A Rare Case of Pulmonary Veno-Occlusive Disease, Pulmonary Capillary Hemangiomatosis

Abstract

A 40-year-old male with past medical history of chronic pain on methadone for a few years, hypertension, and obesity presented with worsening dyspnea and was found to have significant hypoxemia. A CT-angiogram of the chest showed extensive diffuse bilateral pulmonary infiltrates with bilateral hilar and mediastinal lymphadenopathy. Extensive work-up exploring infectious and rheumatologic etiologies was unremarkable. Patient was empirically treated with IV antibiotics, high dose steroids and aggressive diuresis without significant clinical improvement.

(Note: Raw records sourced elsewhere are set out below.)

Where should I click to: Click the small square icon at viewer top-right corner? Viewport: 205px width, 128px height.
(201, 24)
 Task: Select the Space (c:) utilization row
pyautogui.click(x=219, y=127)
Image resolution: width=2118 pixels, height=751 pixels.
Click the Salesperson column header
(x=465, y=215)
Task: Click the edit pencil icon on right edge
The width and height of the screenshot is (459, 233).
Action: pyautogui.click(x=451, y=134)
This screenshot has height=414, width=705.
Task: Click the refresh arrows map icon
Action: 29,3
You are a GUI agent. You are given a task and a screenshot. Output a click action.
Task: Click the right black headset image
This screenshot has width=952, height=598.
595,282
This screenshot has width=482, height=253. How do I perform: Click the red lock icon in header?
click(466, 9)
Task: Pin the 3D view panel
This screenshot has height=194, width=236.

Further more, serial chest radiographs showed no improvement. Right side heart catheterization revealed normal pulmonary wedge pressure with elevated right-side pressure consistent with pre-capillary pulmonary hypertension. Right video assisted thoracoscopic surgery (VATS) wedge lung biopsy was done and tissue biopsy revealed marked intra-alveolar congestion by red blood cells, patchy aggregates of pulmonary macrophages within these alveolar spaces, and thickened alveolar septa. The thickened alveolar septa contained an increased number of dilated capillaries and mild numbers of chronic inflammatory cells. Alveolar macrophages contain anthracotic pigment as well as occasional pigment compatible with hemosiderin. There was no evidence of significant fibrotic change, fibroblastic foci, granulomas, or other significant inflammatory changes. This is consistent with capillary hemangiomatosis like change consistent with chronic venous hypertension.